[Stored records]
☆ ☆ ☆ ☆ ☆ ☆ ☆

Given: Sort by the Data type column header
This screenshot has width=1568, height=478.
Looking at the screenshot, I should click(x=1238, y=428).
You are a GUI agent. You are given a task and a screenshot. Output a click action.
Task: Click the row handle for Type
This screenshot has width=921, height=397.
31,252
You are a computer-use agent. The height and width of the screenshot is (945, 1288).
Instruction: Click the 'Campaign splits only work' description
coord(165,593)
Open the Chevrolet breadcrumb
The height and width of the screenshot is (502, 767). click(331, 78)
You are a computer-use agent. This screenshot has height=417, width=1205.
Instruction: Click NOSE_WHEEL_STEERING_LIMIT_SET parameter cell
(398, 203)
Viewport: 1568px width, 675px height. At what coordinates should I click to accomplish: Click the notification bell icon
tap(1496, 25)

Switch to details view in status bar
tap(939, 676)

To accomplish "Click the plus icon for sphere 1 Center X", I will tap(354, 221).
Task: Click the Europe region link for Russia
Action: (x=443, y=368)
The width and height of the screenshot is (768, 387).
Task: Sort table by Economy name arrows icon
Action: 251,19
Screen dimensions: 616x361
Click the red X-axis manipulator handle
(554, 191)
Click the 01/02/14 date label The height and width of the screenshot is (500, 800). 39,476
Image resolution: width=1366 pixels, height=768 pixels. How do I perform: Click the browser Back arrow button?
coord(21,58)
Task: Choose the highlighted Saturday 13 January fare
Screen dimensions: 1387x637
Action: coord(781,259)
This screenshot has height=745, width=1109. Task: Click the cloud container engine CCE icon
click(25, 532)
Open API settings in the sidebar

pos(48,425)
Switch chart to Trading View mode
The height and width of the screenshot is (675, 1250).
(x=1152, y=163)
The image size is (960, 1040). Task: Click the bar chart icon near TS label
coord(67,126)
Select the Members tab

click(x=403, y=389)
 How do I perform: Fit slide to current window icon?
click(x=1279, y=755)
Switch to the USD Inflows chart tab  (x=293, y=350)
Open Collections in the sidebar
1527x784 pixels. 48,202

☆ ☆ ☆ ☆ ☆ ☆ ☆

Wherever the word "agent" appears in a line of the data above, copy that line.

You are a GUI agent. You are given a task and a screenshot. Output a click action.
You are a computer-use agent. The height and width of the screenshot is (945, 1288).
You are a computer-use agent. This screenshot has height=417, width=1205.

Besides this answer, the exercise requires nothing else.